The entries need to be copied exactly.

▶ Stored data
Start of Block

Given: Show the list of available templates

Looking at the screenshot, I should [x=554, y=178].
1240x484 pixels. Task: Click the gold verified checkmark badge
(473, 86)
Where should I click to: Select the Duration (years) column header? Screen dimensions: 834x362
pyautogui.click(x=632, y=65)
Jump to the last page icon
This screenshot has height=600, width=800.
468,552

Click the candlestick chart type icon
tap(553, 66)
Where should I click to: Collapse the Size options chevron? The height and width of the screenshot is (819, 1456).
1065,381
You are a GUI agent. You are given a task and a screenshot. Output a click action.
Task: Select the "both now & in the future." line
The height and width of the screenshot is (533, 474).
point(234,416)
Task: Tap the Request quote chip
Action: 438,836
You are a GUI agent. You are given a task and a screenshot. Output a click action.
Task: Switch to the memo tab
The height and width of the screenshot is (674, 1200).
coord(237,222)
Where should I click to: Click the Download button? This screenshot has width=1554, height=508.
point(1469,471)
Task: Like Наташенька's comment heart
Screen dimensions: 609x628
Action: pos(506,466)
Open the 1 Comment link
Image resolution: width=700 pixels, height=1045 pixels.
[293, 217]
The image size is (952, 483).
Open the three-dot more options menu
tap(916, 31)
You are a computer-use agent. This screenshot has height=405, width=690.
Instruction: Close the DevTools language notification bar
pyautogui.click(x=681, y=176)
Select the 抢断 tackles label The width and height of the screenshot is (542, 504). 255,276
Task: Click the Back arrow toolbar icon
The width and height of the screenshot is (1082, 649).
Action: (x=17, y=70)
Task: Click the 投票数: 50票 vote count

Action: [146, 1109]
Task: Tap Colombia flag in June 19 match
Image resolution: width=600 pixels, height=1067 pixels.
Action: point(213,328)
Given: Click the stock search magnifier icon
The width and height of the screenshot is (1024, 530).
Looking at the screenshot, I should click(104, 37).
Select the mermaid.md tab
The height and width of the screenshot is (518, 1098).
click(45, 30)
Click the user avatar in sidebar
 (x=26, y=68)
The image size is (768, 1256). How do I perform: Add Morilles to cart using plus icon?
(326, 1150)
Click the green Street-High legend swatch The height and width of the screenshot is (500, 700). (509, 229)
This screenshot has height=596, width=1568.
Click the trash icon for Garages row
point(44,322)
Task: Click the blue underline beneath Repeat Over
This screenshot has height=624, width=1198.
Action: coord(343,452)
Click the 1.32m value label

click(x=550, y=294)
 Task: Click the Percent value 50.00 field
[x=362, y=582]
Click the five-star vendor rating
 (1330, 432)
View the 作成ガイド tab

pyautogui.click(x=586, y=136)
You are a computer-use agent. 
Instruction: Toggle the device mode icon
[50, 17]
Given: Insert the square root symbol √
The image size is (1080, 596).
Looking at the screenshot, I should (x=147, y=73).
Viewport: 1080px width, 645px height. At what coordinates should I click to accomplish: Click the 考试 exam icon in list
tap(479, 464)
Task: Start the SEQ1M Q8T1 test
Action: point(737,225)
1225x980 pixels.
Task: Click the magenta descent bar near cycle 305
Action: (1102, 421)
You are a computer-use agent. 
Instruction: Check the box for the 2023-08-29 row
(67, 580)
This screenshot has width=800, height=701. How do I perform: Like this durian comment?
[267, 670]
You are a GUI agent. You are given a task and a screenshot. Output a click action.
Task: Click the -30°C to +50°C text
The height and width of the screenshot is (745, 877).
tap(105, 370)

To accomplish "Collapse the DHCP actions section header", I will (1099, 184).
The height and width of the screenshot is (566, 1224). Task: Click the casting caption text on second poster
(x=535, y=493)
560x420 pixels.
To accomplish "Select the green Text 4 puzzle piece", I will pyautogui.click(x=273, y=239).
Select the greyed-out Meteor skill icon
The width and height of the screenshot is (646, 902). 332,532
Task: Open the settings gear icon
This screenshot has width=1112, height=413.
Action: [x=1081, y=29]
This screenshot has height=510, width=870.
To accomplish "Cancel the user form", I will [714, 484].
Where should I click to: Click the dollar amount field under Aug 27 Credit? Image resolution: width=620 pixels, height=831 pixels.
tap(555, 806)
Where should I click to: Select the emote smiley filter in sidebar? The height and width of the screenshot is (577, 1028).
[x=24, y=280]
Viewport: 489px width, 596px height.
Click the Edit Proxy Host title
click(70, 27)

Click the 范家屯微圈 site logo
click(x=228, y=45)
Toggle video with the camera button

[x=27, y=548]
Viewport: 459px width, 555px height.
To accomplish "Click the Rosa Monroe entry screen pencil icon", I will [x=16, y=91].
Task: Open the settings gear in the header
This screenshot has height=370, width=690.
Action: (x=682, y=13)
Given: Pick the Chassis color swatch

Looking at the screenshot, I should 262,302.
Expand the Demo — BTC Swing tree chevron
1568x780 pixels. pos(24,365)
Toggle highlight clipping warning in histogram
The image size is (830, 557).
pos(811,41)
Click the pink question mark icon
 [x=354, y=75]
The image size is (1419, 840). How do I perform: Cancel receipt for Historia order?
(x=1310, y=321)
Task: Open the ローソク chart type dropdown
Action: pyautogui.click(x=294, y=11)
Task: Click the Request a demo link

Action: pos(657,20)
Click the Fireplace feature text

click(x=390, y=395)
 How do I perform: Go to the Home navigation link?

End of Block

▶ Your solution
Given: Show the list of available templates

Looking at the screenshot, I should [x=554, y=178].
1240x484 pixels. Task: Click the gold verified checkmark badge
(473, 86)
Where should I click to: Select the Duration (years) column header? Screen dimensions: 834x362
pyautogui.click(x=632, y=65)
Jump to the last page icon
This screenshot has height=600, width=800.
468,552

Click the candlestick chart type icon
tap(553, 66)
Where should I click to: Collapse the Size options chevron? The height and width of the screenshot is (819, 1456).
1065,381
You are a GUI agent. You are given a task and a screenshot. Output a click action.
Task: Select the "both now & in the future." line
The height and width of the screenshot is (533, 474).
point(234,416)
Task: Tap the Request quote chip
Action: 438,836
You are a GUI agent. You are given a task and a screenshot. Output a click action.
Task: Switch to the memo tab
The height and width of the screenshot is (674, 1200).
coord(237,222)
Where should I click to: Click the Download button? This screenshot has width=1554, height=508.
point(1469,471)
Task: Like Наташенька's comment heart
Screen dimensions: 609x628
Action: pos(506,466)
Open the 1 Comment link
Image resolution: width=700 pixels, height=1045 pixels.
[293, 217]
The image size is (952, 483).
Open the three-dot more options menu
tap(916, 31)
You are a computer-use agent. This screenshot has height=405, width=690.
Instruction: Close the DevTools language notification bar
pyautogui.click(x=681, y=176)
Select the 抢断 tackles label The width and height of the screenshot is (542, 504). 255,276
Task: Click the Back arrow toolbar icon
The width and height of the screenshot is (1082, 649).
Action: (x=17, y=70)
Task: Click the 投票数: 50票 vote count

Action: [146, 1109]
Task: Tap Colombia flag in June 19 match
Image resolution: width=600 pixels, height=1067 pixels.
Action: point(213,328)
Given: Click the stock search magnifier icon
The width and height of the screenshot is (1024, 530).
Looking at the screenshot, I should click(104, 37).
Select the mermaid.md tab
The height and width of the screenshot is (518, 1098).
click(45, 30)
Click the user avatar in sidebar
 (x=26, y=68)
The image size is (768, 1256). How do I perform: Add Morilles to cart using plus icon?
(326, 1150)
Click the green Street-High legend swatch The height and width of the screenshot is (500, 700). (509, 229)
This screenshot has height=596, width=1568.
Click the trash icon for Garages row
point(44,322)
Task: Click the blue underline beneath Repeat Over
This screenshot has height=624, width=1198.
Action: coord(343,452)
Click the 1.32m value label

click(x=550, y=294)
 Task: Click the Percent value 50.00 field
[x=362, y=582]
Click the five-star vendor rating
 (1330, 432)
View the 作成ガイド tab

pyautogui.click(x=586, y=136)
You are a computer-use agent. 
Instruction: Toggle the device mode icon
[50, 17]
Given: Insert the square root symbol √
The image size is (1080, 596).
Looking at the screenshot, I should (x=147, y=73).
Viewport: 1080px width, 645px height. At what coordinates should I click to accomplish: Click the 考试 exam icon in list
tap(479, 464)
Task: Start the SEQ1M Q8T1 test
Action: point(737,225)
1225x980 pixels.
Task: Click the magenta descent bar near cycle 305
Action: (1102, 421)
You are a computer-use agent. 
Instruction: Check the box for the 2023-08-29 row
(67, 580)
This screenshot has width=800, height=701. How do I perform: Like this durian comment?
[267, 670]
You are a GUI agent. You are given a task and a screenshot. Output a click action.
Task: Click the -30°C to +50°C text
The height and width of the screenshot is (745, 877).
tap(105, 370)

To accomplish "Collapse the DHCP actions section header", I will (1099, 184).
The height and width of the screenshot is (566, 1224). Task: Click the casting caption text on second poster
(x=535, y=493)
560x420 pixels.
To accomplish "Select the green Text 4 puzzle piece", I will pyautogui.click(x=273, y=239).
Select the greyed-out Meteor skill icon
The width and height of the screenshot is (646, 902). 332,532
Task: Open the settings gear icon
This screenshot has width=1112, height=413.
Action: [x=1081, y=29]
This screenshot has height=510, width=870.
To accomplish "Cancel the user form", I will [714, 484].
Where should I click to: Click the dollar amount field under Aug 27 Credit? Image resolution: width=620 pixels, height=831 pixels.
tap(555, 806)
Where should I click to: Select the emote smiley filter in sidebar? The height and width of the screenshot is (577, 1028).
[x=24, y=280]
Viewport: 489px width, 596px height.
Click the Edit Proxy Host title
click(70, 27)

Click the 范家屯微圈 site logo
click(x=228, y=45)
Toggle video with the camera button

[x=27, y=548]
Viewport: 459px width, 555px height.
To accomplish "Click the Rosa Monroe entry screen pencil icon", I will [x=16, y=91].
Task: Open the settings gear in the header
This screenshot has height=370, width=690.
Action: (x=682, y=13)
Given: Pick the Chassis color swatch

Looking at the screenshot, I should 262,302.
Expand the Demo — BTC Swing tree chevron
1568x780 pixels. pos(24,365)
Toggle highlight clipping warning in histogram
The image size is (830, 557).
pos(811,41)
Click the pink question mark icon
 [x=354, y=75]
The image size is (1419, 840). How do I perform: Cancel receipt for Historia order?
(x=1310, y=321)
Task: Open the ローソク chart type dropdown
Action: pyautogui.click(x=294, y=11)
Task: Click the Request a demo link

Action: pos(657,20)
Click the Fireplace feature text

click(x=390, y=395)
 How do I perform: Go to the Home navigation link?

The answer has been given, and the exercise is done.